Fact Check By: Craig Jones, Newswise
Truthfulness: Mostly False
Without a shred of clinical data to support its decision, the Biden Administration has revoked the emergency use authorization for lifesaving monoclonal antibody treatments.Claim Publisher and Date: Ron DeSantis on 2022-01-25
Florida Governor Ron DeSantis, along with other Republicans, objected when the FDA announced it was no longer authorizing two COVID-19 monoclonal antibody drugs in the U.S., claiming the decision was made without supporting data. However, recent lab studies strongly suggest the treatments will not help omicron-infected people, as this correspondence in the New England Journal of Medicine explains.
The two drugs, made by Regeneron and by Eli Lilly, were known to be effective at treating the original strain of the coronavirus, as well as the Delta variant. However, studies in labs have shown they do not work against omicron. According to the Centers for Disease Control and Prevention (CDC), more than 99 percent of infections nationwide are now from omicron. The FDA's decision was also supported by both manufacturers, which said they are working on new treatments that work against all known variants. According to the Food and Drug Administration, the two monoclonal antibody treatments – bamlanivimab and etesevimab (administered together) and REGEN-COV (casirivimab and imdevimab) are now limited to only patients that have "likely been infected with or exposed to a variant that is susceptible to these treatments."
As reported by Julia Marnin of the Sacramento Bee...
Regeneron’s monoclonal antibody treatment, REGEN-COV (casirivimab and imdevimab), and Eli Lilly’s monoclonal antibody treatment, bamlanivimab and etesevimab, are “highly unlikely to be active against the omicron variant” according to recent data, said Dr. Patrizia Cavazzoni, the director of the FDA’s Center for Drug Evaluation and Research, in a Jan. 24 news release.

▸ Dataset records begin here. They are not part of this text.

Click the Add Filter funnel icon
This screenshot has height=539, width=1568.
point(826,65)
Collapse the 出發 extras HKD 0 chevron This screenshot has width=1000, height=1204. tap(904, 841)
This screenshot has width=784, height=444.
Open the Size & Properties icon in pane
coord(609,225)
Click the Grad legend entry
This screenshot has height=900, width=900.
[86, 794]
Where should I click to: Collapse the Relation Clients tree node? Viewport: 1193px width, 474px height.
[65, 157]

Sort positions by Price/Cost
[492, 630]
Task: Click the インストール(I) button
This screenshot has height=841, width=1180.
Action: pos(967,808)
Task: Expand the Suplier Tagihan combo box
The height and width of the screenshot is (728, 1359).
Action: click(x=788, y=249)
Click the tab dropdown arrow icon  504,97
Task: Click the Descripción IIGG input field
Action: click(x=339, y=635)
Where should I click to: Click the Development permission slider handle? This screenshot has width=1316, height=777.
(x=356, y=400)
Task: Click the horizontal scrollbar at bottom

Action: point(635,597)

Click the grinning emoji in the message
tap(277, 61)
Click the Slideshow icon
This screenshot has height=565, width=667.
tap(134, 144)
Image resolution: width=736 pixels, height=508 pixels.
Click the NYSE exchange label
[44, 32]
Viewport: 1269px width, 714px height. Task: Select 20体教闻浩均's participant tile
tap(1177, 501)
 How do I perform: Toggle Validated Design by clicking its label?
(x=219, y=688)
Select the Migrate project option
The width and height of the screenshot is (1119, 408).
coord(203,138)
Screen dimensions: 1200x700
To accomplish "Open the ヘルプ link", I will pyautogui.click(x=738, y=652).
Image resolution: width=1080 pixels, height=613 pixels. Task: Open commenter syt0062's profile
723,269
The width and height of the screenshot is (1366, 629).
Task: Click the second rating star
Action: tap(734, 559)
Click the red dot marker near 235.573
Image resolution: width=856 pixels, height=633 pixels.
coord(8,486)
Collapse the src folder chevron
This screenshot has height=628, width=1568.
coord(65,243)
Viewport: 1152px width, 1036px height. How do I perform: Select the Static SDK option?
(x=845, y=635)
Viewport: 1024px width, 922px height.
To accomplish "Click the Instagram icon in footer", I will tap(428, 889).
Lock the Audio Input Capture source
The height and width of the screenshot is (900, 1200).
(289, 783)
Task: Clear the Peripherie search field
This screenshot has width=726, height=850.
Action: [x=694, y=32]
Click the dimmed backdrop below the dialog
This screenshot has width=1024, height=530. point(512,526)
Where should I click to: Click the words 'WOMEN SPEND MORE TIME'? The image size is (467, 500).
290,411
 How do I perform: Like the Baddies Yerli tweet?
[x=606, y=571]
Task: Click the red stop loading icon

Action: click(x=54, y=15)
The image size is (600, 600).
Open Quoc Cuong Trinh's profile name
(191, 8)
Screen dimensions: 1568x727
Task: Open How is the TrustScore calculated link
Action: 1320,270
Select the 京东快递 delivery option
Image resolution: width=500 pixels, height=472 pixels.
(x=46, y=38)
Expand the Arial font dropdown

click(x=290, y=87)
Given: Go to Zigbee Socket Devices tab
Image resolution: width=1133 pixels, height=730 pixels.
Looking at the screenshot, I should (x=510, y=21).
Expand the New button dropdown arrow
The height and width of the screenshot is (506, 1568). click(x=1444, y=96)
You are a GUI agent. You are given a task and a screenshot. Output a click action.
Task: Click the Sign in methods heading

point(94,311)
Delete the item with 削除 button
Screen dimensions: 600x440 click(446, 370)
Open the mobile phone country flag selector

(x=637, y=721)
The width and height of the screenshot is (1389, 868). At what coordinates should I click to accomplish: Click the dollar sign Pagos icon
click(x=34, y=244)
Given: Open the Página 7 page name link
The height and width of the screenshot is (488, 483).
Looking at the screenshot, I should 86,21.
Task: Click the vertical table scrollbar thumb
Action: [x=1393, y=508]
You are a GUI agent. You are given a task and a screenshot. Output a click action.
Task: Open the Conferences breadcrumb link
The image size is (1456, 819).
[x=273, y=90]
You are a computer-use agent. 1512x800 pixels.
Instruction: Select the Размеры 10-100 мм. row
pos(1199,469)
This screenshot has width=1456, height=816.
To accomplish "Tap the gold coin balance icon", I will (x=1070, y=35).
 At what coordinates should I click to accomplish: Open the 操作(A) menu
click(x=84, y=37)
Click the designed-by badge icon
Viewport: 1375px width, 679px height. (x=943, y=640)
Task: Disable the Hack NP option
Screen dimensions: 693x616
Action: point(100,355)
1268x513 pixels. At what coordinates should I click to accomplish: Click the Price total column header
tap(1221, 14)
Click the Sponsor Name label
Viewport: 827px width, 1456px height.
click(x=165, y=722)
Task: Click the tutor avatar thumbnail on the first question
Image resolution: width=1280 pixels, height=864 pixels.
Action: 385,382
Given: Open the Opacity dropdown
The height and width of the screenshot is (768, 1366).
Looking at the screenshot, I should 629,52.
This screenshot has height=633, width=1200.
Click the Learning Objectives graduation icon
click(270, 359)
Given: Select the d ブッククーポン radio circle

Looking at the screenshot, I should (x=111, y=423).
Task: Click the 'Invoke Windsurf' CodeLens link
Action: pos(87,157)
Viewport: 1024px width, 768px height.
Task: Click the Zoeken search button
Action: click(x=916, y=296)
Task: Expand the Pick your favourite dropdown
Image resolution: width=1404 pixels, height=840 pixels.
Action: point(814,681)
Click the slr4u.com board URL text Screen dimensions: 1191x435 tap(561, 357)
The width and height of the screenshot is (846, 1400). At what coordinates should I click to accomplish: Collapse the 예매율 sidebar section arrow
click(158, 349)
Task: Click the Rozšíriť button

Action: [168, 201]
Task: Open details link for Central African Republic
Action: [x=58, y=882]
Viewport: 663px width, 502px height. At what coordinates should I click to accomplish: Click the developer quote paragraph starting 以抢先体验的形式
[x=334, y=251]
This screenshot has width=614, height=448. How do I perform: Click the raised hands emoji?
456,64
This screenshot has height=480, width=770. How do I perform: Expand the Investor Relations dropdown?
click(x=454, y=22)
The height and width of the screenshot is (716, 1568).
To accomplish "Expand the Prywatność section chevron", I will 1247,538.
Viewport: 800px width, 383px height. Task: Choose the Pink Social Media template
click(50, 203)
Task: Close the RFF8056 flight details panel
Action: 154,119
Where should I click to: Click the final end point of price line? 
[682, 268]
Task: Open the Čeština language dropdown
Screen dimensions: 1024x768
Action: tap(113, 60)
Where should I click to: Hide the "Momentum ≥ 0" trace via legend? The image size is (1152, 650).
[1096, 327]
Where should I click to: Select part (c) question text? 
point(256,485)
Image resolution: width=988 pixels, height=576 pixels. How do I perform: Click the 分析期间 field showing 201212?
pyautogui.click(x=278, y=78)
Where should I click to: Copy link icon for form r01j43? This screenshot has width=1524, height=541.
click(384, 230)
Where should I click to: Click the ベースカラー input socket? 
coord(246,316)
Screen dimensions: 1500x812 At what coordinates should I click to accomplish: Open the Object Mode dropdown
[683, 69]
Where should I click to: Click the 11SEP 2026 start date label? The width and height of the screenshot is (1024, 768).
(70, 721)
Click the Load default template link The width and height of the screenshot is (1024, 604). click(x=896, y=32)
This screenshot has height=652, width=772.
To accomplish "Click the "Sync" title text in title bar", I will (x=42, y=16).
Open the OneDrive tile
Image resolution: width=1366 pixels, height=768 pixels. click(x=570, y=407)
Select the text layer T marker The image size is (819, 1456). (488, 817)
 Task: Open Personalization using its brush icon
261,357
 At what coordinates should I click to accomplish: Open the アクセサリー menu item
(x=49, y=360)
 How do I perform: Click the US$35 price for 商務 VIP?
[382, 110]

Now, their use will be allowed only when a patient “is likely to have been infected with or exposed to a variant that is susceptible to these treatments,” Cavazzoni said. “It’s highly unlikely that COVID-19 patients seeking care in the U.S. at this time are infected with a variant other than omicron, and these treatments are not authorized to be used at this time.” Cavazzoni said this will prevent patients from experiencing certain side effects from these drugs, including potential serious allergic reactions, “that are not expected” to help treat those who’ve been infected with omicron.